As Congress considers physician shortage, local healthcare providers already taking steps
MHC Healthcare will start a residency program for primary care in hopes of keeping physicians who participate
TUCSON, Ariz. (13 News) - The barriers to seeing a doctor in southern Arizona exist across the nation. Now there’s a house bill aimed at a long-term solution to reducing the physician shortage. But the help has its limits, and the doctor shortage means competition among healthcare providers. MHC Healthcare is already starting its own program while Congress decides if the federal government will help.
“My doctor’s moving; I’m going to follow her,” said MHC Healthcare patient Vicki Pottinger. But she’s not leaving MHC. The availability of appointments has served her well.
“Usually not too bad. I usually get in,” she said.
Visits for her are easy, but that’s not the case for many elsewhere.
“There are many challenges. Primary care is not an easy specialty,” said MHC Chief Medical Officer Dr. Jenitza Serrano-Feliciano. She’s also a family physician and knows that to get a doctor to stay somewhere, it helps to offer them residency out of medical school.
“It’s very common for residents to stay where they train,” she said.
MHC has a plan to attract and keep new physicians.
“I am very excited or we are all very excited about this program,” she said.
“We know that 50 percent of doctors that complete their graduate medical education in Arizona stay here to practice,” said Rep. Ruben Gallego, D-Arizona, as he announced signing onto the Resident Physician Shortage Reduction Act. Nationally, it would offer 14,000 Medicare-supported residency positions over the next seven years.
We are behind. This is us trying to catch up. And you’re not going to be able to do this overnight. This is a pipeline issue because we have to start basically at medical school.
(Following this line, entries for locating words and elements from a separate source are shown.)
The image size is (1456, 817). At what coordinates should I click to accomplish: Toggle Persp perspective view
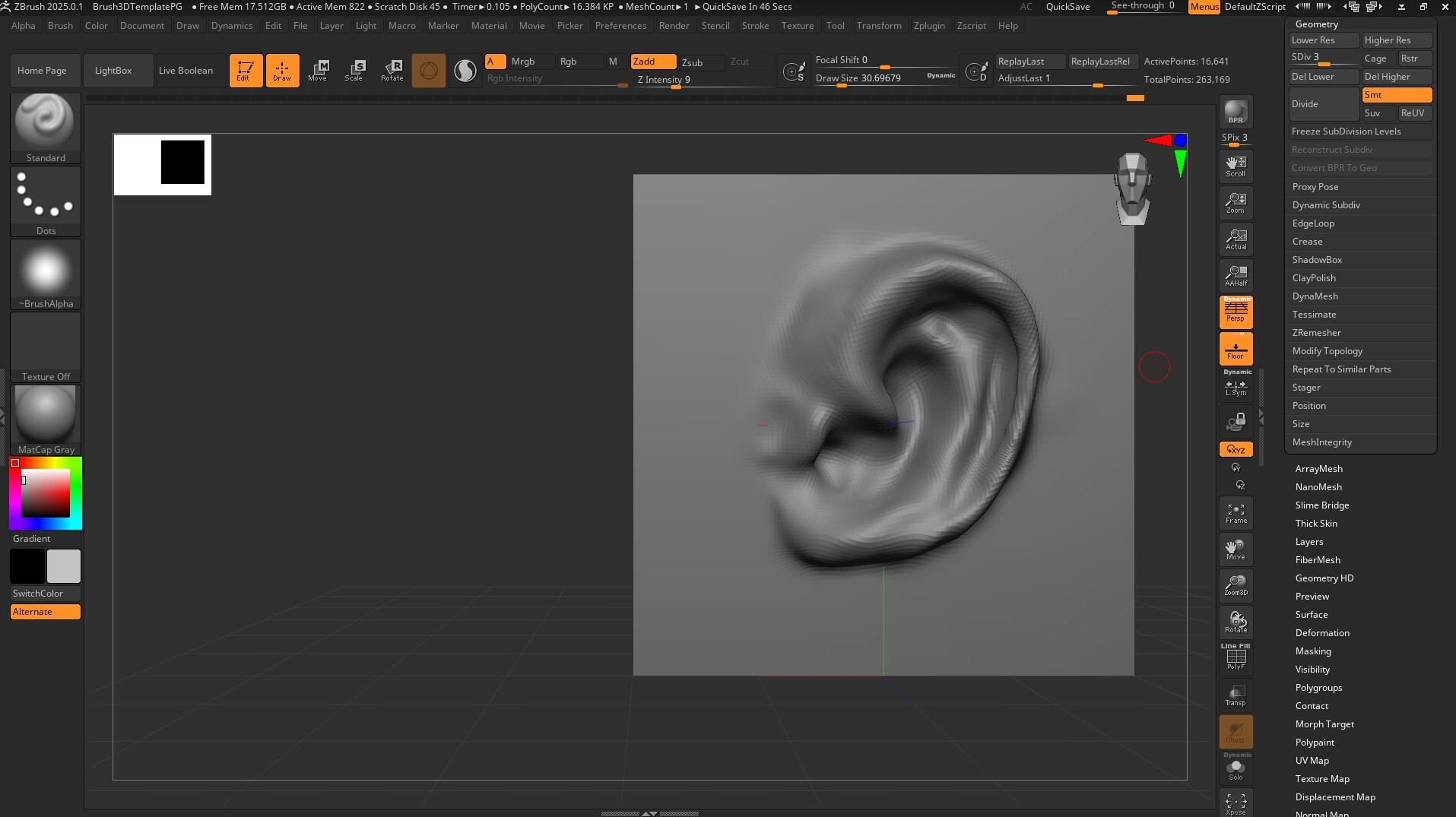1235,312
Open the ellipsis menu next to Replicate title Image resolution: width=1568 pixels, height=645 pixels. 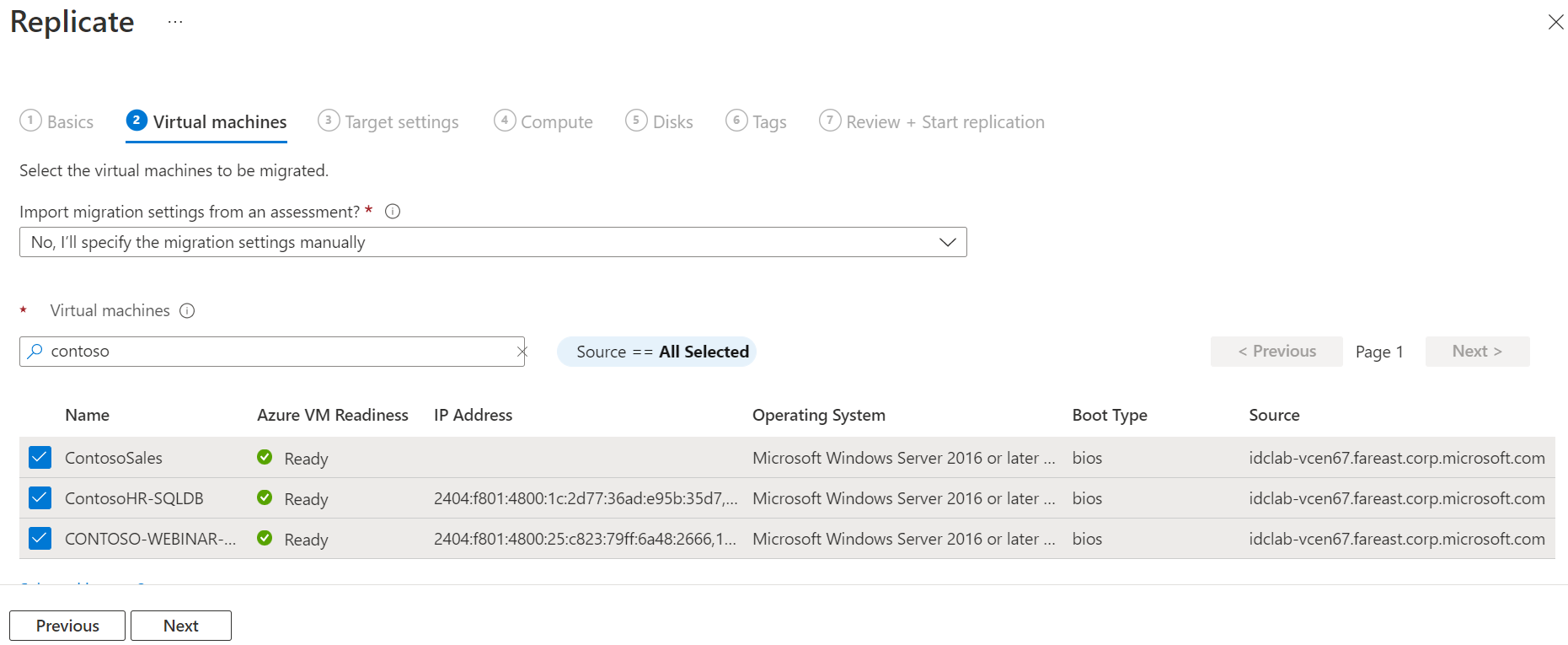(x=174, y=22)
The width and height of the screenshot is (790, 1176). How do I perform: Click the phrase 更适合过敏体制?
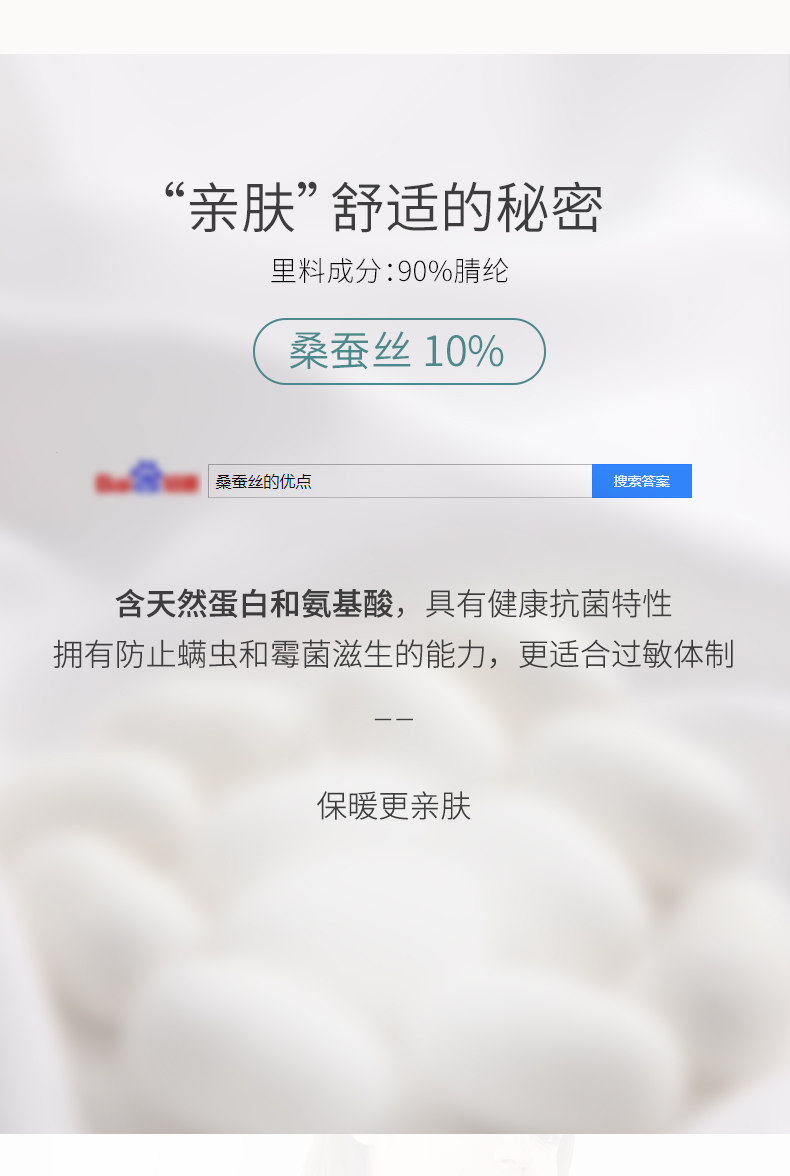(626, 654)
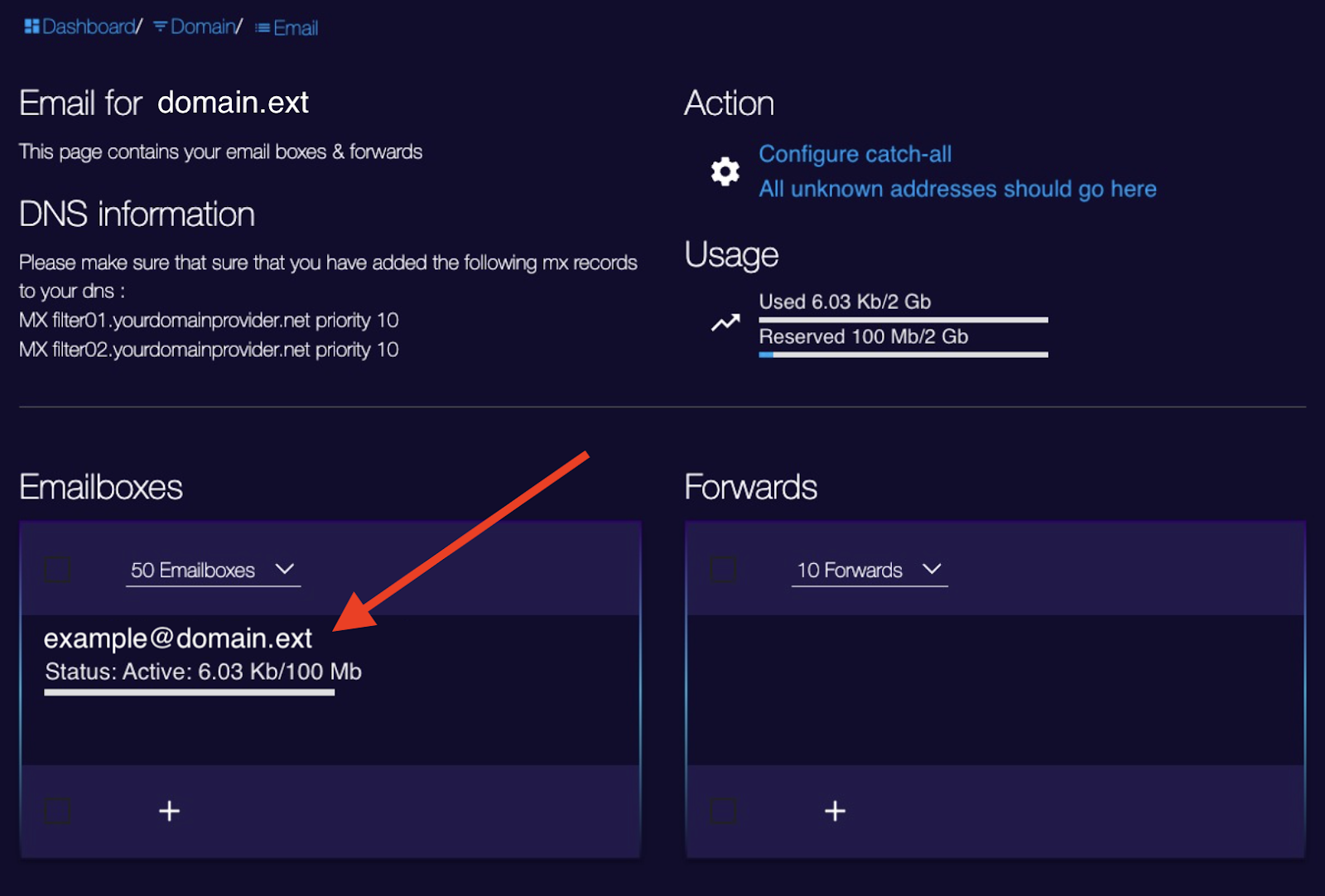Open the example@domain.ext mailbox entry
The height and width of the screenshot is (896, 1325).
point(178,638)
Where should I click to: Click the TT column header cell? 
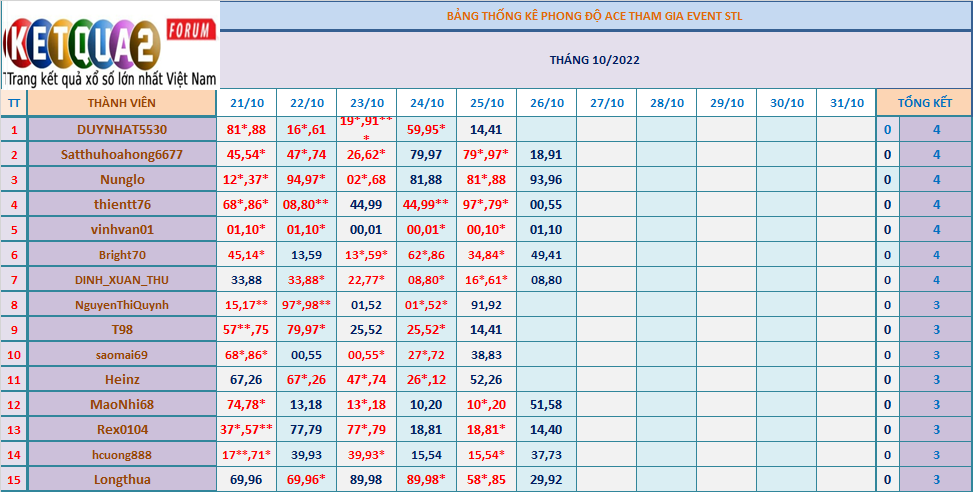14,103
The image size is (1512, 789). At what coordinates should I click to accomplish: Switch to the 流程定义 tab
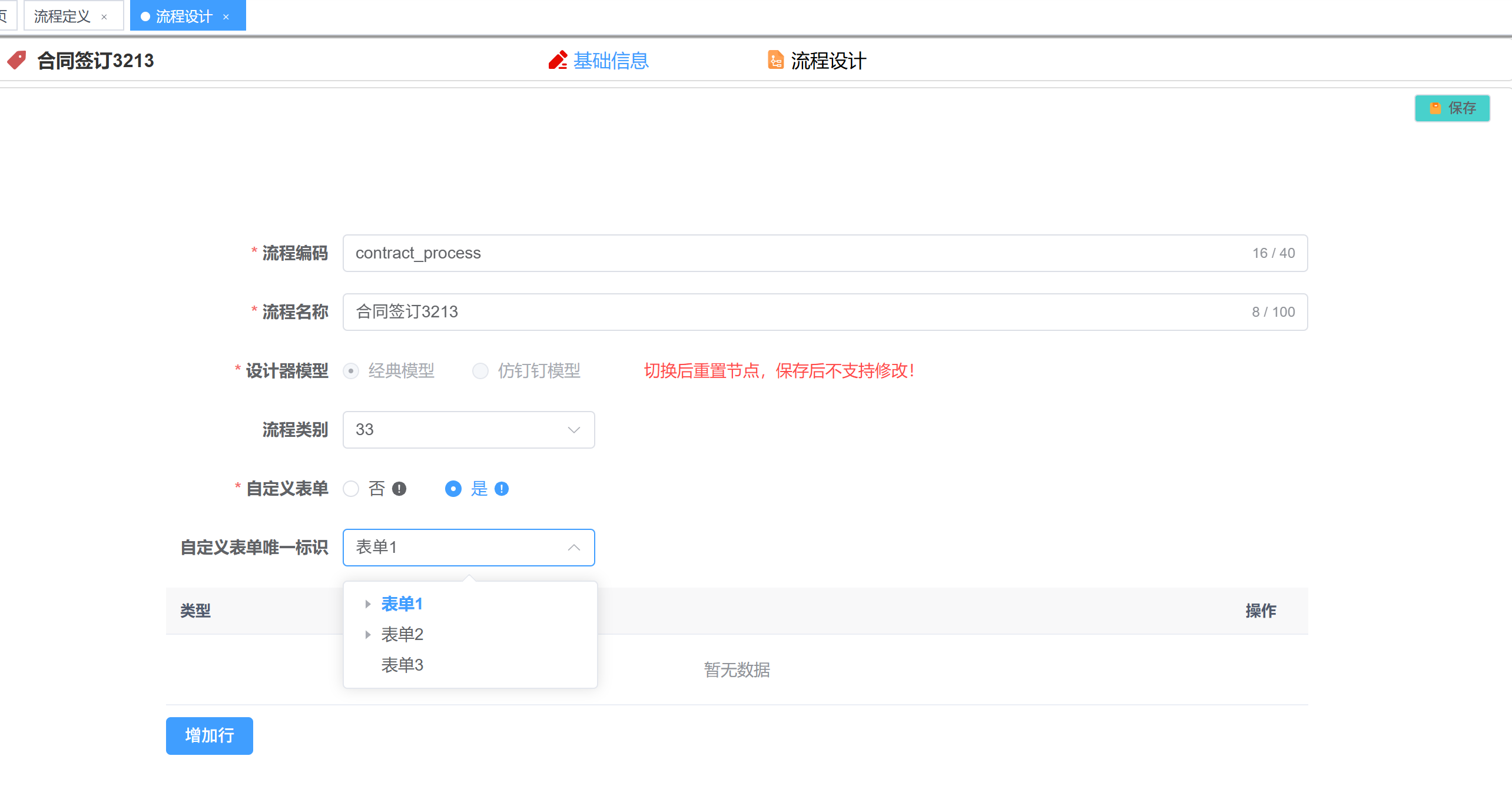[x=62, y=16]
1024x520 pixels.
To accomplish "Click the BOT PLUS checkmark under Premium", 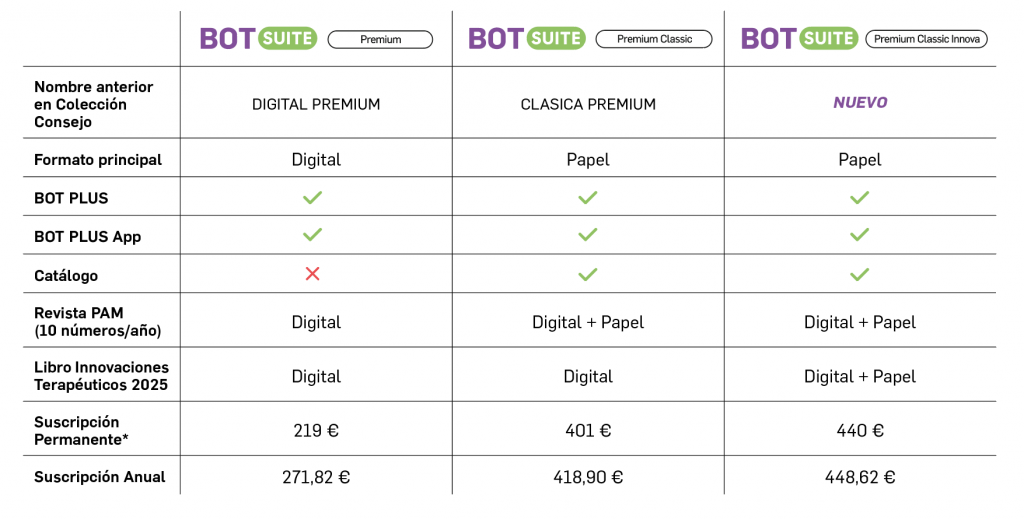I will (x=313, y=197).
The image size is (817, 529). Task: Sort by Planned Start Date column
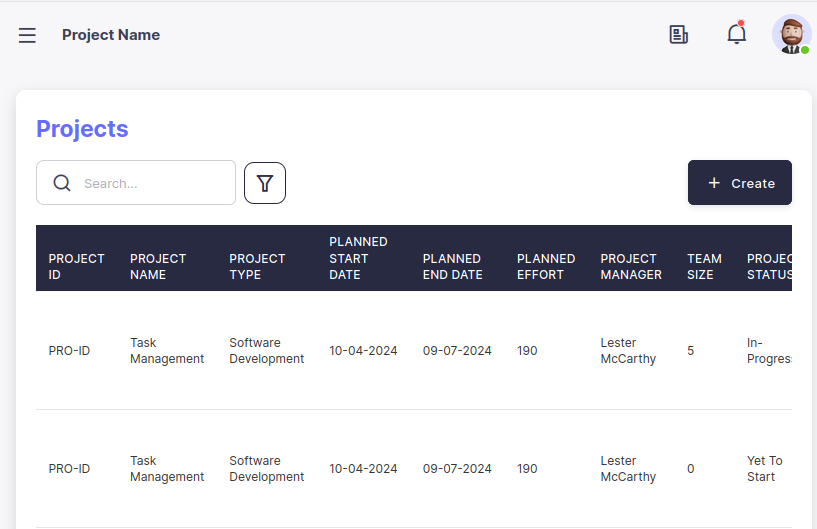click(358, 258)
And then from medical school, get them into the GME residency program and then hopefully get them to stay,” Rep. Gallego said.
Probably will not affect us in the community health center as we don’t get direct Medicare funding for our residencies,” Dr. Serrano-Feliciano said in regard to the bill’s impact on MHC if it passes. And there’s no guarantee that will happen. MHC has a plan in place and is moving forward.
“The more physicians you train, the more passionate they are for the underserved,” she explained.
And Vicki Pottinger is staying in MHC, even if it means going to a different clinic.
“It’s just too much to go through that again with somebody new,” she said.
MHC starts training four new residents in July. It’s a three-year program, so when it’s in full swing, MHC will have 12 residents in training.